* Record excerpts

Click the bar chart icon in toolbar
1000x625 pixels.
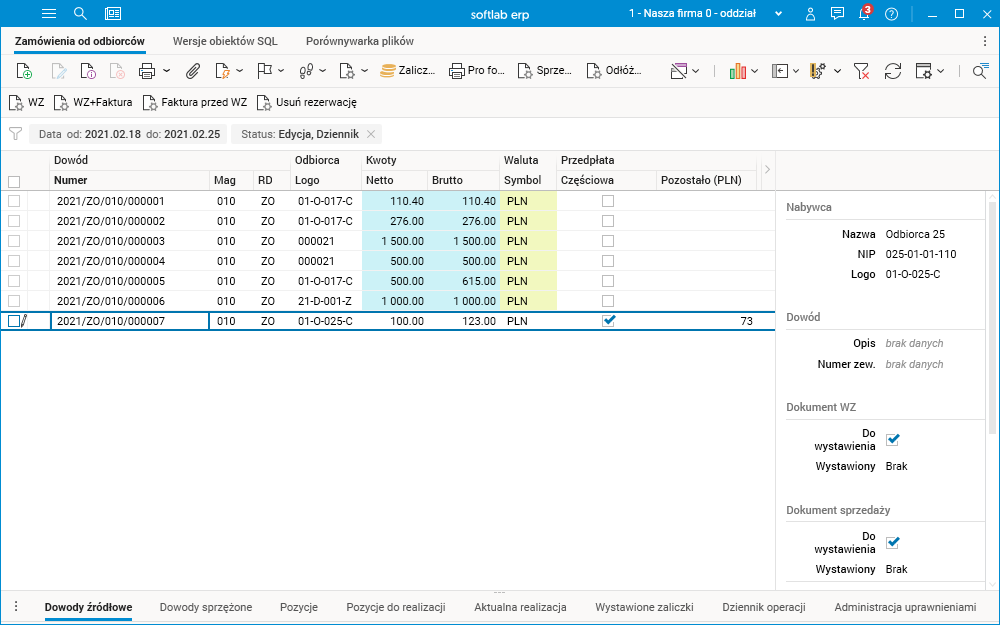click(738, 71)
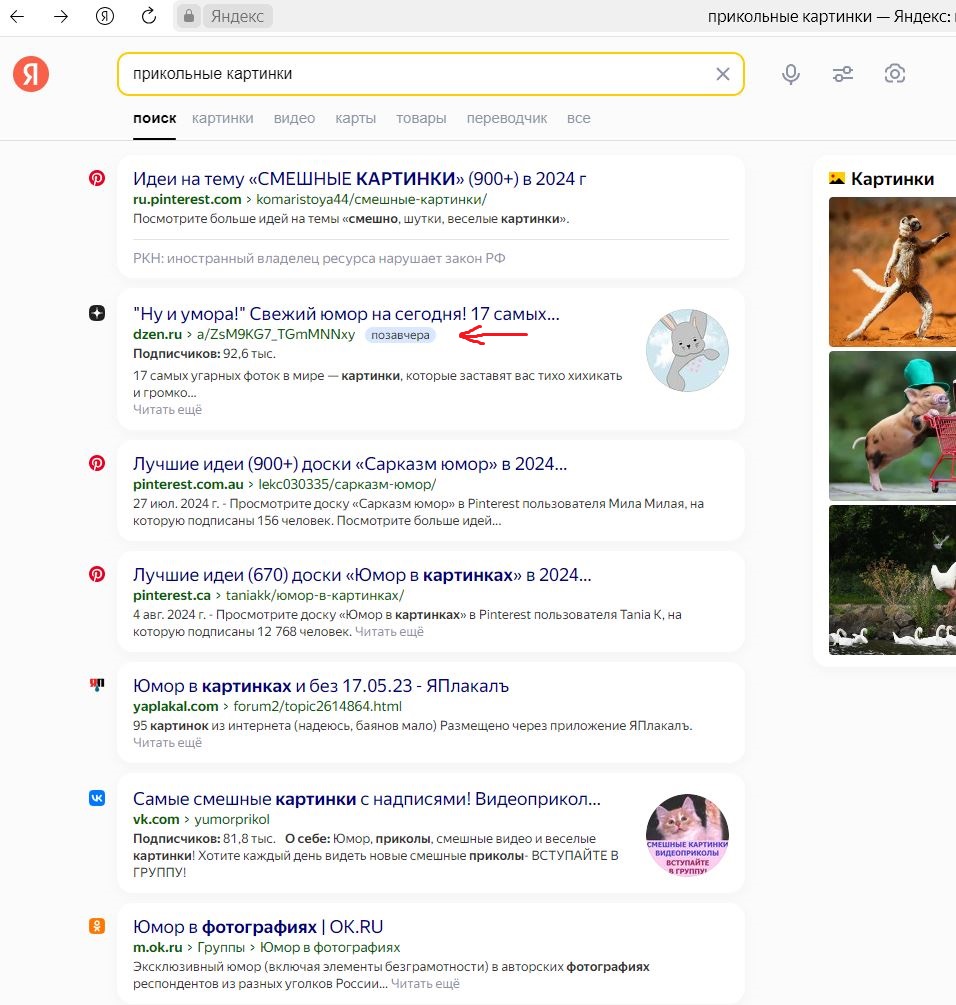Open search settings sliders icon
The image size is (956, 1005).
tap(843, 74)
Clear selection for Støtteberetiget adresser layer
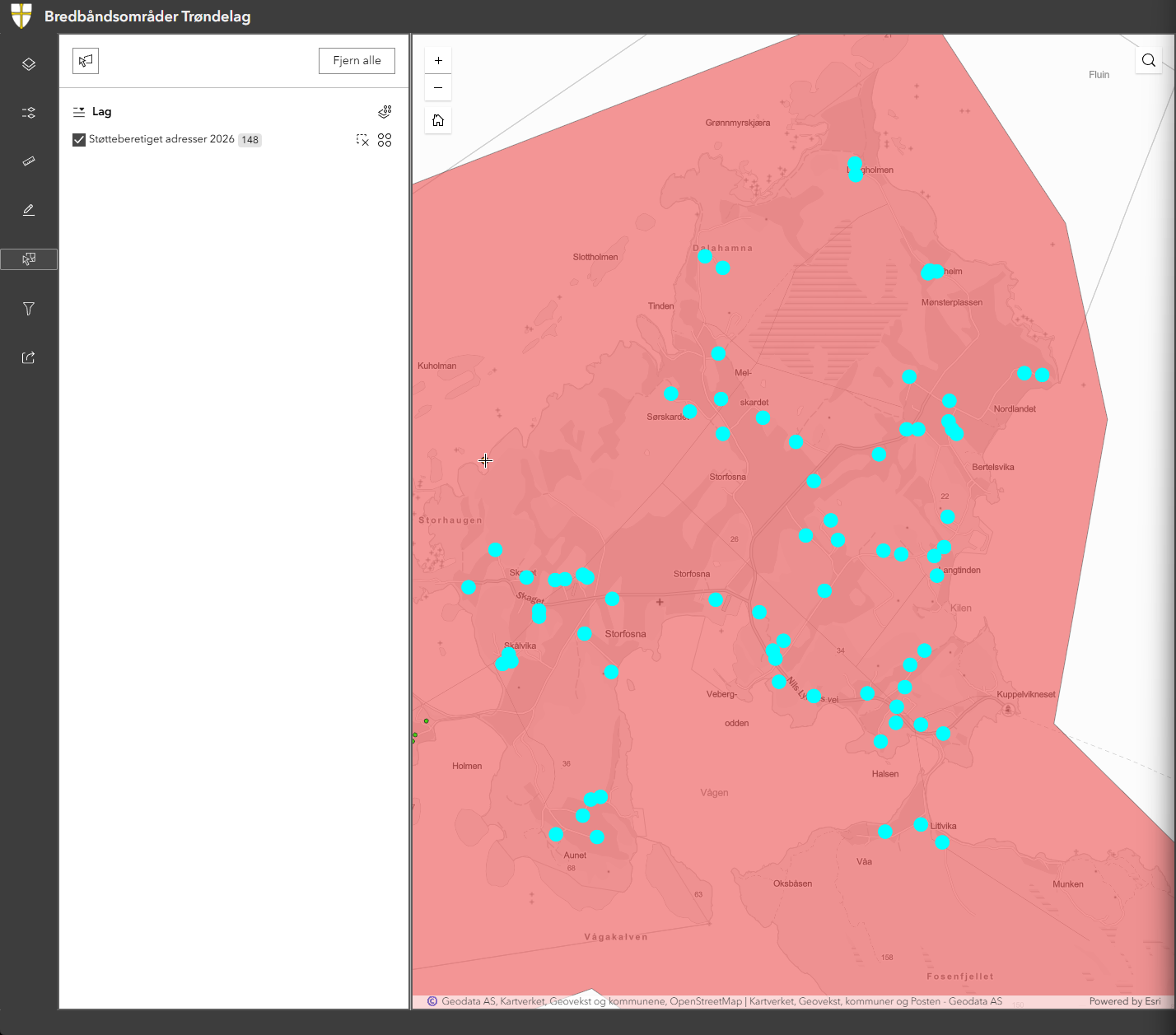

* Exercise details
All entries above must be duplicated exactly; please omit any picture they hold.

* Result for this task
Click the bar chart icon in toolbar
1000x625 pixels.
click(738, 71)
Open search settings sliders icon
The image size is (956, 1005).
tap(843, 74)
Clear selection for Støtteberetiget adresser layer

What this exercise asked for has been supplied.